Things to tested: Basically everything not required to make lights blink...

• Real time clock.
• Temp sensor
• RF Module
• ATINTY for IR receiving

Basic FPGA operation:

The FPGA is fairly straightforward.  Below is a list of the major modules and my "block diagram" of the internals.  I can provide more information if anyone is interested in how it works.

FPGA Modules:

• SPI Controller - Allows the PICO to control the matrix over SPI
• Data Mapper - Maps the data from the XY display RAM to the segment memory
• Chip Controller - Handles the configuration and programming of a single MAX7219
• Display Controller - Handles the clocking and addressing of data form the Chip Controllers
• Matrix Core - Implements the 8x8 grid of chip controllers, attached to the display controller, Data mapper and display RAM.  This is where most of the work gets done.

FPGA Block diagram:

The box and supporting structure is made from hardware store Poplar.  A rectangular box surrounds the display boards.  The boards are held off the grid using 10mm M3 standoff because that is what you can get quickly from Amazon. The standoffs are held to the PWB using hot snot (aka hot glue).  Not the best approach but works.

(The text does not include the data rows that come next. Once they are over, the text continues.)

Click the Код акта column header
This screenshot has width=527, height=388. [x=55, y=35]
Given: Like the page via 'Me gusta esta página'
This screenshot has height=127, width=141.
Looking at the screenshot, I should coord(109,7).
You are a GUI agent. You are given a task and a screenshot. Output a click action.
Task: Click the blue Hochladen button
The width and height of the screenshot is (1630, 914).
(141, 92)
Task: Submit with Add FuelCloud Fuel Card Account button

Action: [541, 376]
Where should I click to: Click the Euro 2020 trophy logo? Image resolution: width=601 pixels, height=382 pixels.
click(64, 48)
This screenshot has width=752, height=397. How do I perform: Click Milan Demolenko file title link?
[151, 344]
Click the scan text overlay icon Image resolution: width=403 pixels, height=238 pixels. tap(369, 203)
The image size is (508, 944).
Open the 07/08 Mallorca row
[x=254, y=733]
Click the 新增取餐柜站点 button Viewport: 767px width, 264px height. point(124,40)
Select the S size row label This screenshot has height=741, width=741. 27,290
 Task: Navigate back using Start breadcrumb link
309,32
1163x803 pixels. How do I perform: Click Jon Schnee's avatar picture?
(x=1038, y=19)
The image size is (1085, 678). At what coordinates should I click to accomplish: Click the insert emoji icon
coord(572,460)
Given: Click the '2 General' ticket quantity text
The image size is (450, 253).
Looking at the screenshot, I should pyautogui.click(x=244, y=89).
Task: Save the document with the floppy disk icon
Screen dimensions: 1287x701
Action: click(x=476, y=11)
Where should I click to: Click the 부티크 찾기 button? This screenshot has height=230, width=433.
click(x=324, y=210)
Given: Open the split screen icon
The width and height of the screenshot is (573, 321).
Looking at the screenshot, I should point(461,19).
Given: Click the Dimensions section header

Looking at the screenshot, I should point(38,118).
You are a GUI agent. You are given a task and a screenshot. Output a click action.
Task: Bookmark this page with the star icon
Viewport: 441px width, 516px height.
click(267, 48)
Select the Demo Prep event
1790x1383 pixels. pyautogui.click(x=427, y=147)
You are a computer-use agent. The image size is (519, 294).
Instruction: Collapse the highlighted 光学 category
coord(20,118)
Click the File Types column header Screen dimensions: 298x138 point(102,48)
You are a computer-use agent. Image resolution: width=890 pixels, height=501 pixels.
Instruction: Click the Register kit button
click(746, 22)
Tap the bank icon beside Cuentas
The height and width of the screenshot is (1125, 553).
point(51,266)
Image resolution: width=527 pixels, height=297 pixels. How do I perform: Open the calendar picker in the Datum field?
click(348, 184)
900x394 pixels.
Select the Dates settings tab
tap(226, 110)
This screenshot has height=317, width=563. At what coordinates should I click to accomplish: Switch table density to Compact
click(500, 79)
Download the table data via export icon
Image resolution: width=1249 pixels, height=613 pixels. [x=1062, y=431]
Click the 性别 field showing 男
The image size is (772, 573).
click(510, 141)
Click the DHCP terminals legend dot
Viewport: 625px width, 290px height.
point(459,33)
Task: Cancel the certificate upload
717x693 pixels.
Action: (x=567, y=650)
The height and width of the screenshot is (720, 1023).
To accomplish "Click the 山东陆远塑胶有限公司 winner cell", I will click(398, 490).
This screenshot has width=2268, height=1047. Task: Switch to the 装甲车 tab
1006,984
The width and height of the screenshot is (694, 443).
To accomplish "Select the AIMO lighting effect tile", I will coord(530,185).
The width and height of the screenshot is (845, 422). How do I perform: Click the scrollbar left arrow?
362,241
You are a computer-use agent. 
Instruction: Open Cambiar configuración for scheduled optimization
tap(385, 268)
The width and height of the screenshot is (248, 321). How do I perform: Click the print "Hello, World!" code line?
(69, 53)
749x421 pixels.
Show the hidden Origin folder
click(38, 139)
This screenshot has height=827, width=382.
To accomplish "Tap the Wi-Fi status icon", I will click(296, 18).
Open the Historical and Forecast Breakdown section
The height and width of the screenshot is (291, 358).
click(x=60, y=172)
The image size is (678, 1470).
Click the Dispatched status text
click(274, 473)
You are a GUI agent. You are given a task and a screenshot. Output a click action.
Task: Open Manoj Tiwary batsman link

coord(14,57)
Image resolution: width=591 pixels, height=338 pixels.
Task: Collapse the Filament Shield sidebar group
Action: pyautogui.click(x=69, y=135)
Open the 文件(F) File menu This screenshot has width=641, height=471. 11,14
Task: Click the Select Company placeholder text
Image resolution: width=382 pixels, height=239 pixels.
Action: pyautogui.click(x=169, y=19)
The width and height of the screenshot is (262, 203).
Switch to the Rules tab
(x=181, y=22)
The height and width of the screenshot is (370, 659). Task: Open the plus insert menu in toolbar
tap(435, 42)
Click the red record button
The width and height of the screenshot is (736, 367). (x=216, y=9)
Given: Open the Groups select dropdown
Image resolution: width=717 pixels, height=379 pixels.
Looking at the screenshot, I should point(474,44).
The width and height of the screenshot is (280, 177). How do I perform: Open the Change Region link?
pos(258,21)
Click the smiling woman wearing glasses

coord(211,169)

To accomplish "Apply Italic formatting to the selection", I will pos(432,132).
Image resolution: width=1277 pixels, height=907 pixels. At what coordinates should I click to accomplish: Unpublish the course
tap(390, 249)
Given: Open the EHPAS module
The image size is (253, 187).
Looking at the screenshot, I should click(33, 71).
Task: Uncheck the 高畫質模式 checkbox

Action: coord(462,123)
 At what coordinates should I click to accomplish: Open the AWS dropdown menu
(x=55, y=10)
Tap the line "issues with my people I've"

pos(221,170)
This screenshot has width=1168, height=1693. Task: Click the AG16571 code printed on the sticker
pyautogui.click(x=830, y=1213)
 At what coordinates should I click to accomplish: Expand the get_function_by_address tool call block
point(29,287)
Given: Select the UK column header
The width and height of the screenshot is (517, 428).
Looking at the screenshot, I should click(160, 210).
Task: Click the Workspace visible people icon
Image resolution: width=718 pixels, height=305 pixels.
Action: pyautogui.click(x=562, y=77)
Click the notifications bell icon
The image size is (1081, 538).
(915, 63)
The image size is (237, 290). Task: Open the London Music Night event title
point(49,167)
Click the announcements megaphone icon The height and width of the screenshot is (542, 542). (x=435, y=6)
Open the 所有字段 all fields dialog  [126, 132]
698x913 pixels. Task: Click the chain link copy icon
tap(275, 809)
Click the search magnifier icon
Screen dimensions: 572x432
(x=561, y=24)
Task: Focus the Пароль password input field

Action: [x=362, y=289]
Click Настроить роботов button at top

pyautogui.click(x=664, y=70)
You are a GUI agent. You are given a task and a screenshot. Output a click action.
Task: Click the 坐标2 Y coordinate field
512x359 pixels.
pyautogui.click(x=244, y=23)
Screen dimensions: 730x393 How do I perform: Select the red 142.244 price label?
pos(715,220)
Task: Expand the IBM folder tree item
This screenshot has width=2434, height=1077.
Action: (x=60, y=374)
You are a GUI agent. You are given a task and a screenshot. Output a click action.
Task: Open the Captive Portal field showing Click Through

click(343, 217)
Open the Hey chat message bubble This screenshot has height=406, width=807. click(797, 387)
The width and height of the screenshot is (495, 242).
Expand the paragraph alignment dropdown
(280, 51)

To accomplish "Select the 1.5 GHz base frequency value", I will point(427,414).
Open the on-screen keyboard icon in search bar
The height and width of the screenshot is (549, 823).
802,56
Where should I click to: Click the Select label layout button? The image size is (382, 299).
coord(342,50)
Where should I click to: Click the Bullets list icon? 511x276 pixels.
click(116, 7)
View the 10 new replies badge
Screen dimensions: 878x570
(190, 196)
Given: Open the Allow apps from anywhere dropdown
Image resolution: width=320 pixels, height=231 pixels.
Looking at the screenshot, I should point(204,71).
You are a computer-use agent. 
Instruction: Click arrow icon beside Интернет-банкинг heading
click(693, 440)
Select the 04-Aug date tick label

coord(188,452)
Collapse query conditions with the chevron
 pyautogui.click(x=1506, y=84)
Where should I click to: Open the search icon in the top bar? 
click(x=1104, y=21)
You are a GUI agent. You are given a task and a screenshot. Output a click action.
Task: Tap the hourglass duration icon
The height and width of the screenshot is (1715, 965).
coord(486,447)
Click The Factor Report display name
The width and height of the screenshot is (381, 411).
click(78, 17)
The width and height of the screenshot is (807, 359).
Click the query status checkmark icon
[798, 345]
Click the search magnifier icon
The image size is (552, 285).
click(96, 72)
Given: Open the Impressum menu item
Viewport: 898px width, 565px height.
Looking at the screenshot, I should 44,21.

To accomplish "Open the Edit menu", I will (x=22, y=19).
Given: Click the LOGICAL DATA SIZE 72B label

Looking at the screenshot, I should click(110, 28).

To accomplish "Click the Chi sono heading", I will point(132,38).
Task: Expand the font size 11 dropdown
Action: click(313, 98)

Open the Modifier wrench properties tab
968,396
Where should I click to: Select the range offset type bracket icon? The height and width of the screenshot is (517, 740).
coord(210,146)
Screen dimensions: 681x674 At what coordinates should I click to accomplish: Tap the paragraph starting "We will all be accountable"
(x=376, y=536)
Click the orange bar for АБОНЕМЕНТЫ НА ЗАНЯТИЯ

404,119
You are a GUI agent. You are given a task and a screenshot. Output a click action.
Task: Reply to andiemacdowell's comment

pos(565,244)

After some grunting and possibly a little bit of light profanity I finally got the display boards working.  Turns out I pulled the current setting resistor on the MAX7219 to ground rather then VCC like it is supposed to be.  Fortunately the ISET pin is next to the VCC pin so no white wire is needed.  Oh well, only have to bodge 64 little freaking 0603 resistors between the pads of an SOIC.  

To test the displays I rigged up trusty Arduino Nano to control the displays.  And the LIGHT UP!!!!

Now to build a mount for all the displays with no screw holes....  should have thought about that more.